Ma fille a aujourd'hui plus de 13 ans. Ce n'est donc pas quand elle était petite que l'invention est née — c'est bien plus tard, en voyant autour de moi des parents de jeunes enfants confrontés exactement aux mêmes difficultés qu'à l'époque. Rien n'avait changé. Personne n'avait résolu ce problème.

À ce moment-là, je cherchais une nouvelle activité après l'arrêt de la précédente. Je cherchais des idées, un produit utile à développer.

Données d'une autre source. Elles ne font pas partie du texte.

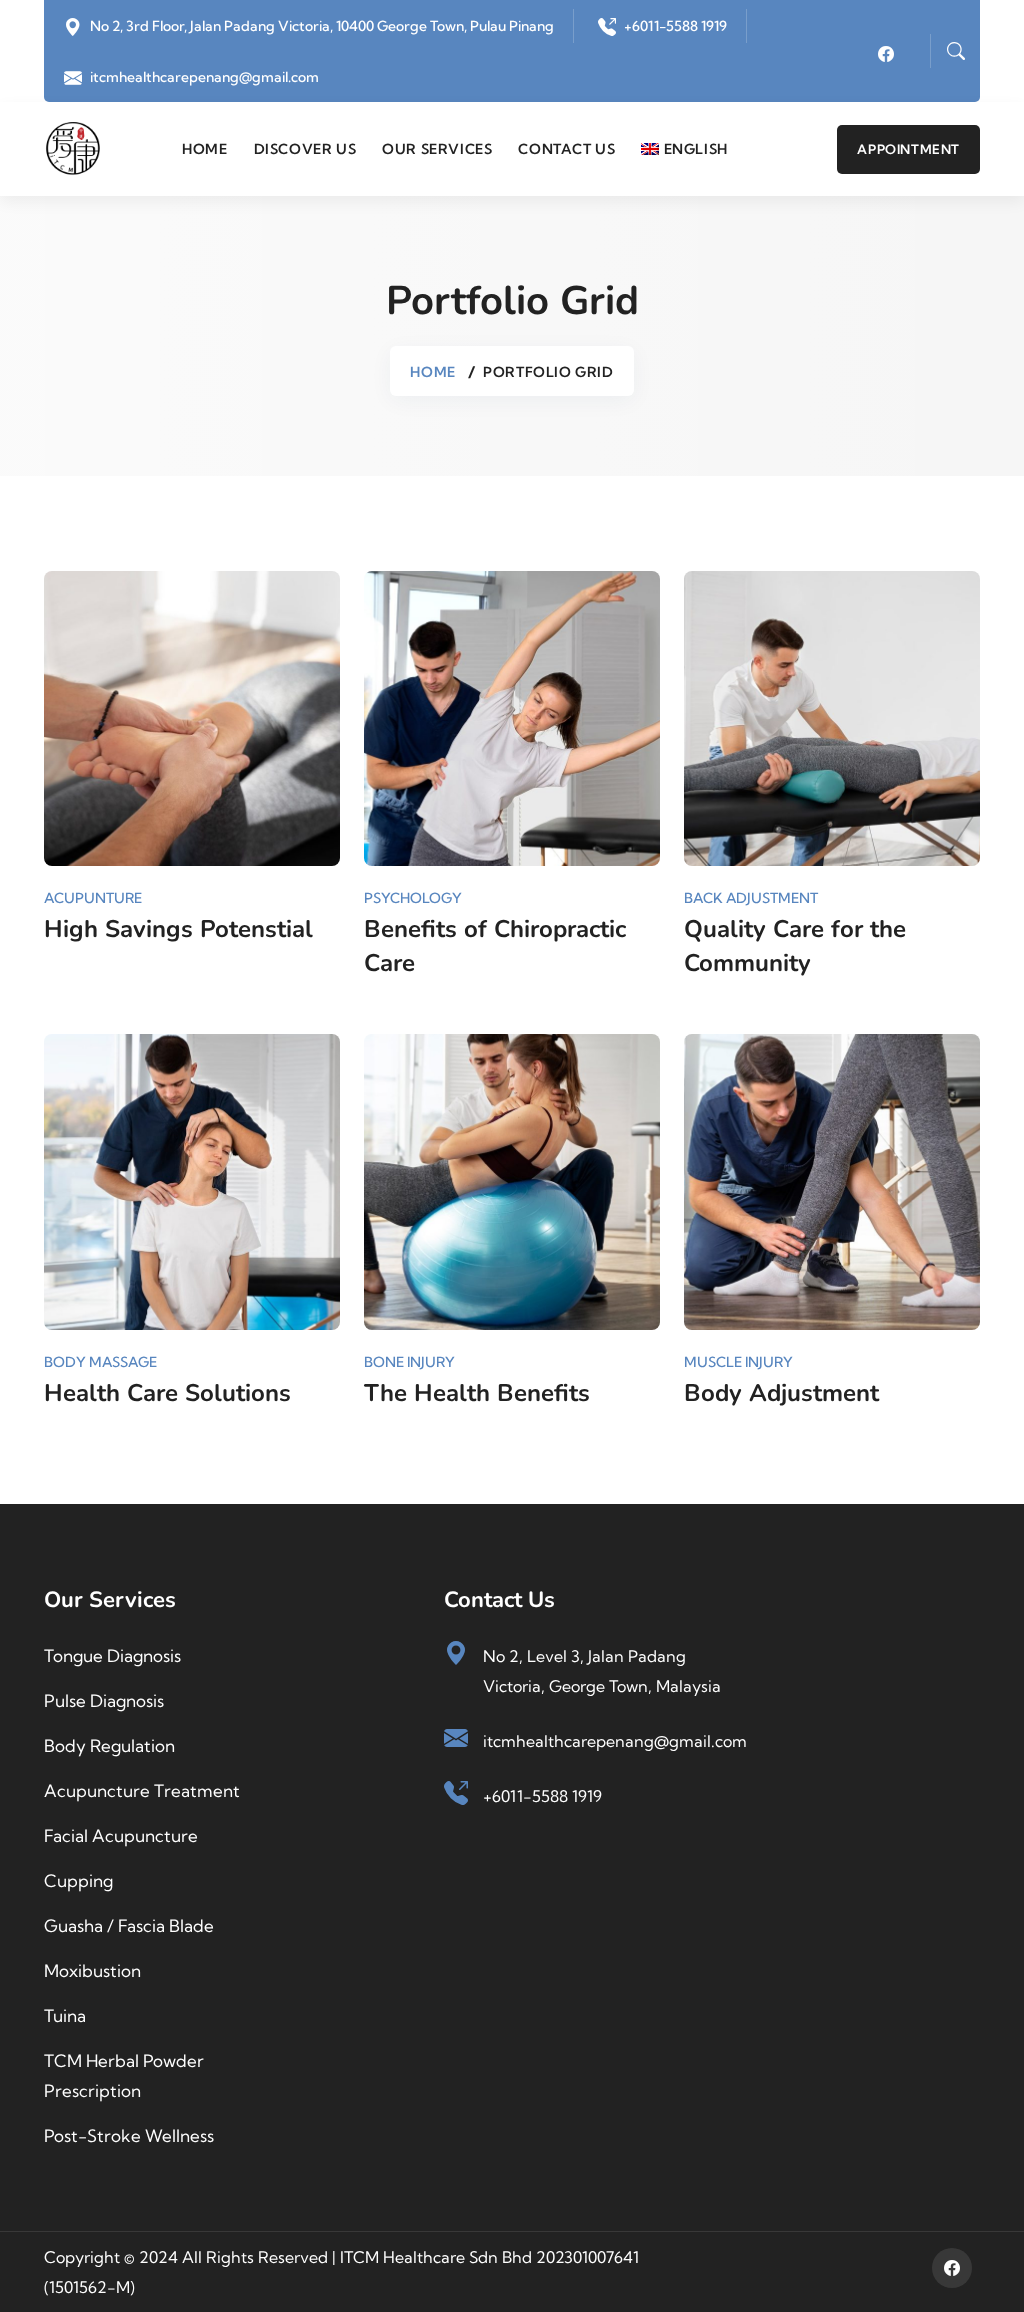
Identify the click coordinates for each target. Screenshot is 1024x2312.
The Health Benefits (477, 1393)
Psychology (413, 898)
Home (204, 149)
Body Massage (100, 1362)
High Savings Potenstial (178, 929)
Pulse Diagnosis (104, 1700)
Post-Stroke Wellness (129, 2135)
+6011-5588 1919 (675, 26)
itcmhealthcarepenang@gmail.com (204, 77)
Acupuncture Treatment (142, 1790)
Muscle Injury (738, 1362)
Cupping (78, 1880)
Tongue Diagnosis (112, 1655)
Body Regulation (109, 1745)
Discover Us (305, 149)
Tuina (65, 2015)
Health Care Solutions (167, 1393)
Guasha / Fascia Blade (129, 1925)
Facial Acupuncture (121, 1835)
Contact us (566, 149)
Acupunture (93, 898)
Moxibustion (92, 1970)
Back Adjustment (751, 898)
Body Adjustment (781, 1393)
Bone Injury (409, 1362)
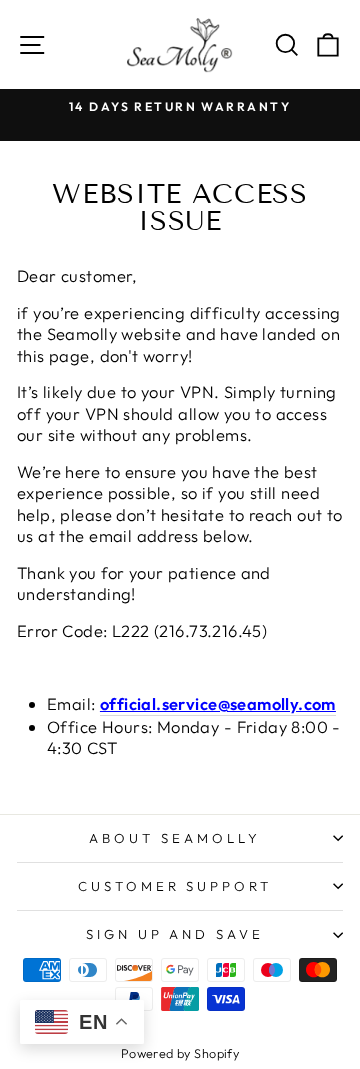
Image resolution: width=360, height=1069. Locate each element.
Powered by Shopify (180, 1053)
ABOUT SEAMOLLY (175, 838)
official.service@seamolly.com (218, 703)
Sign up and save (175, 934)
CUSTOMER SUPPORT (175, 886)
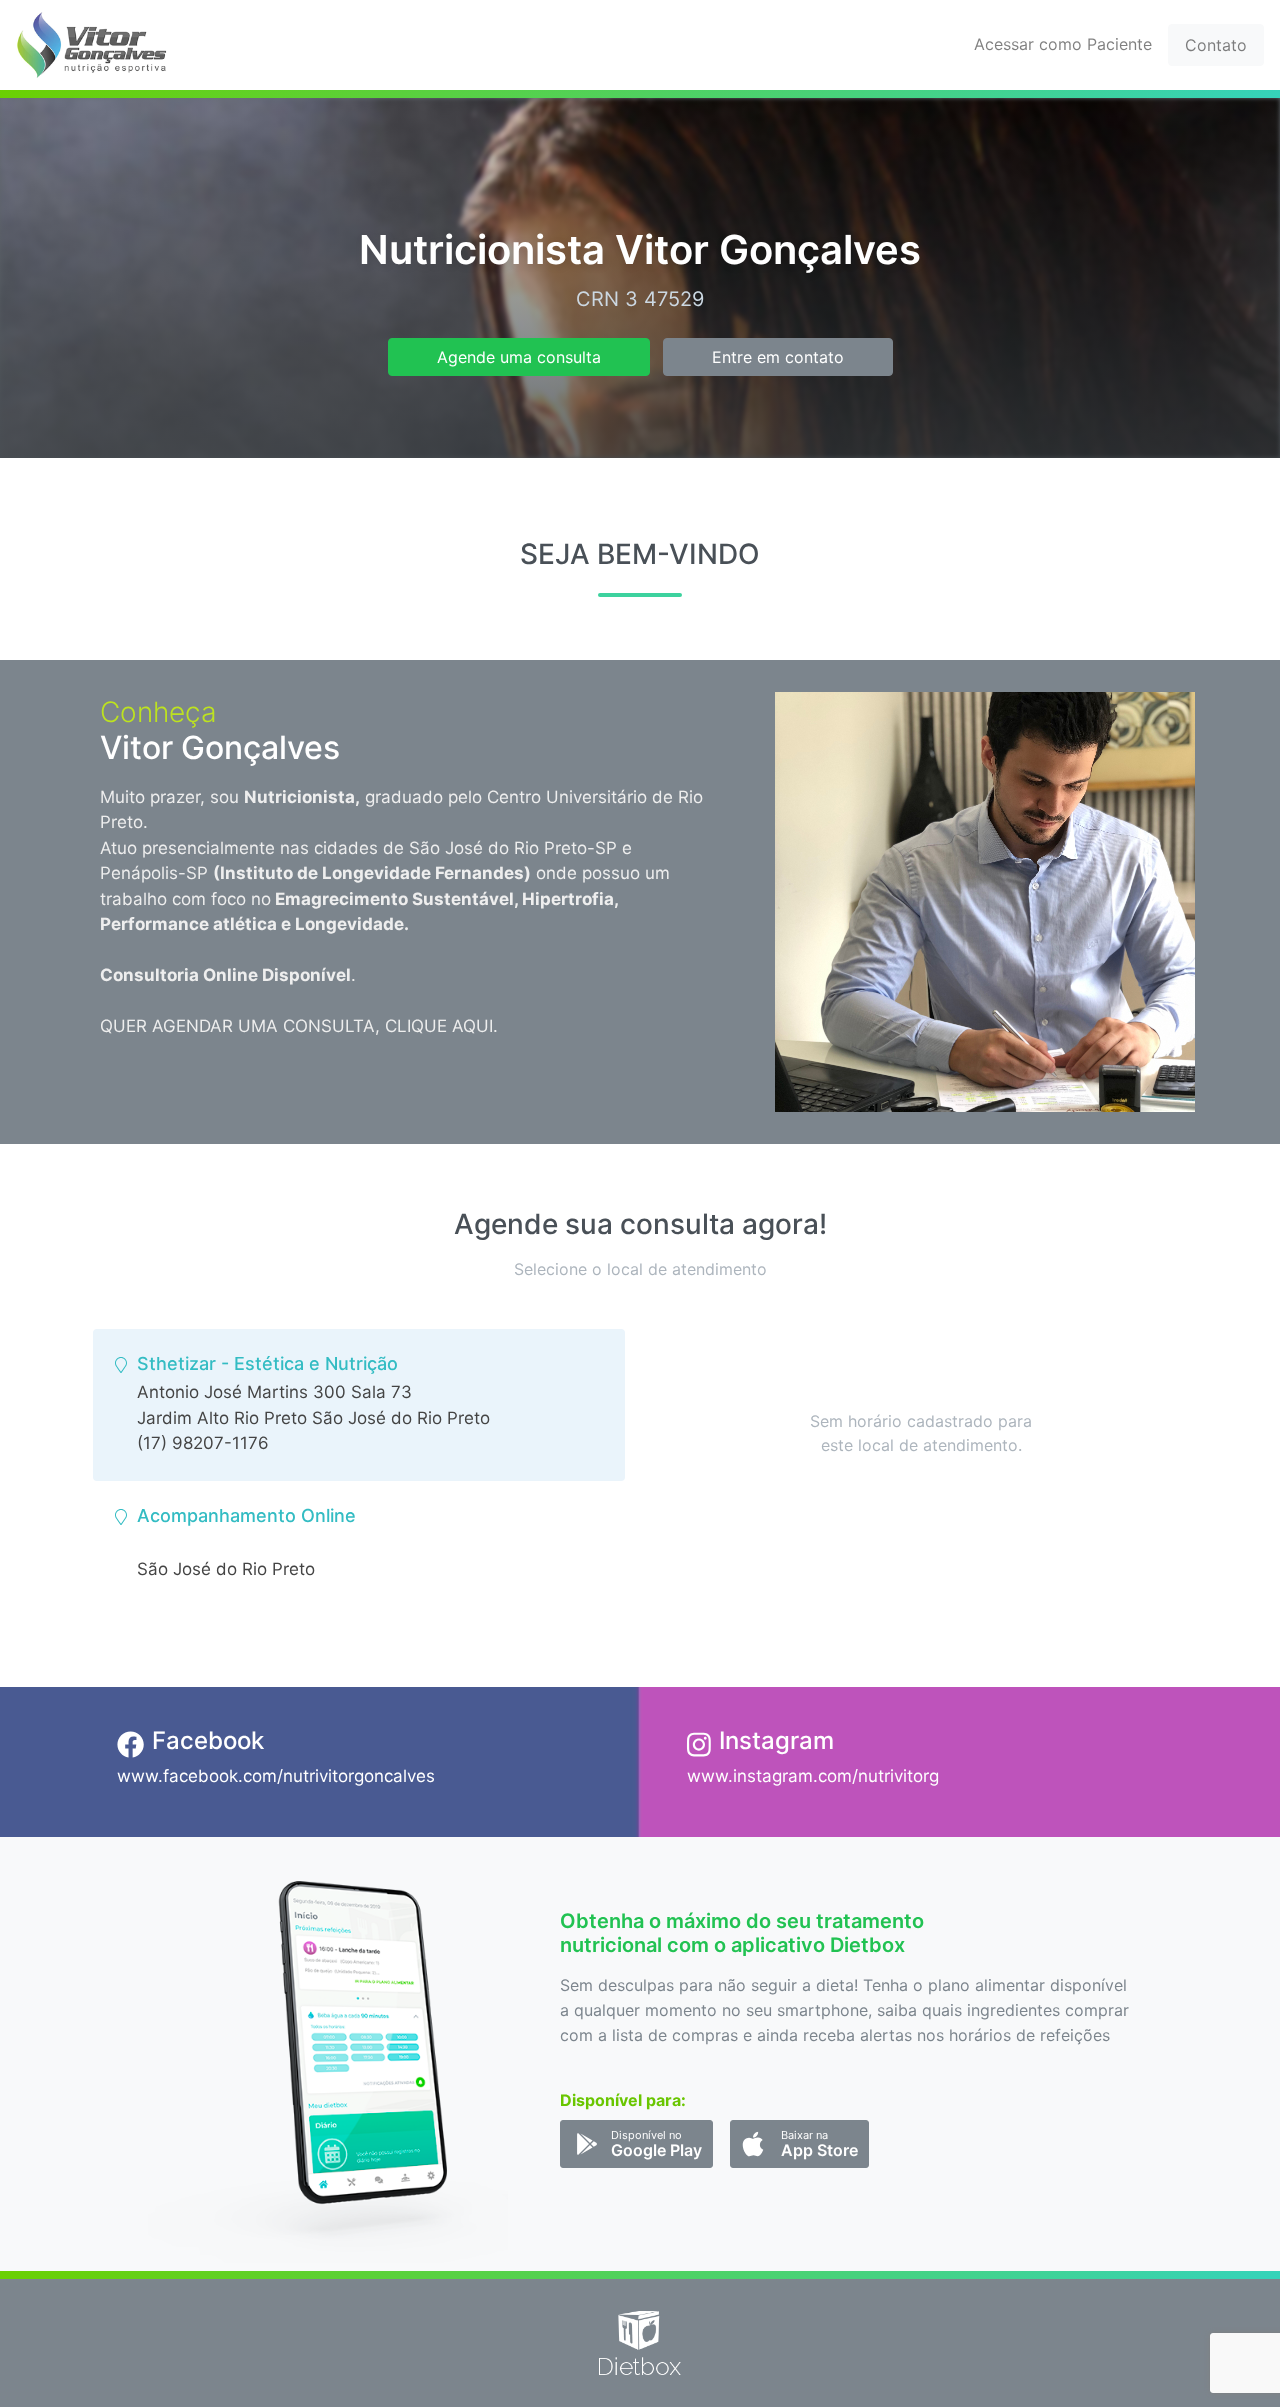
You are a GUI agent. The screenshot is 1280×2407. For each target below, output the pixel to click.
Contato (1216, 45)
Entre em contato (778, 357)
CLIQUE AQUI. (441, 1026)
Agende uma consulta (519, 357)
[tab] (359, 1405)
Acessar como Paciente (1063, 44)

Et d'un coup, ce souvenir est remonté — cette petite clef qu'on perdait tout le temps, ces prises qu'on avait condamnées faute de mieux.

J'avais désormais la possibilité d'apporter une solution concrète à ce problème universel — pratique, accessible, et qui améliorerait vraiment la sécurité des enfants tout en facilitant le quotidien des parents.

J'ai commencé par chercher ce qui existait dans le monde. Rien de vraiment pratique, rien d'adapté aux prises françaises de type E. J'ai donc travaillé sur des dessins de prototypes, en imaginant les contraintes mécaniques et en cherchant un design sobre qui s'intégrerait à toutes les décorations d'intérieur.

Après quelques mois de recherches, je suis passé à la phase prototype — avec l'achat d'une imprimante 3D. Comme tout entrepreneur, les fonds sont restreints, et faire appel à un industriel pour chaque test aurait été beaucoup trop coûteux.

~15 prototypes réalisés à la main
1 an de développement en solo
0 outil ou adhésif requis

Mon imprimante 3D est devenue une véritable amie — et parfois ennemie. Chercher, modifier, reprendre à zéro, recommencer. Jusqu'à obtenir un mécanisme monobloc, sans clef, sans adhésif, qu'on retire simplement en branchant sa prise électrique. Quand la réponse a enfin été oui à toutes les questions — le cache-prise Bébéalis était né.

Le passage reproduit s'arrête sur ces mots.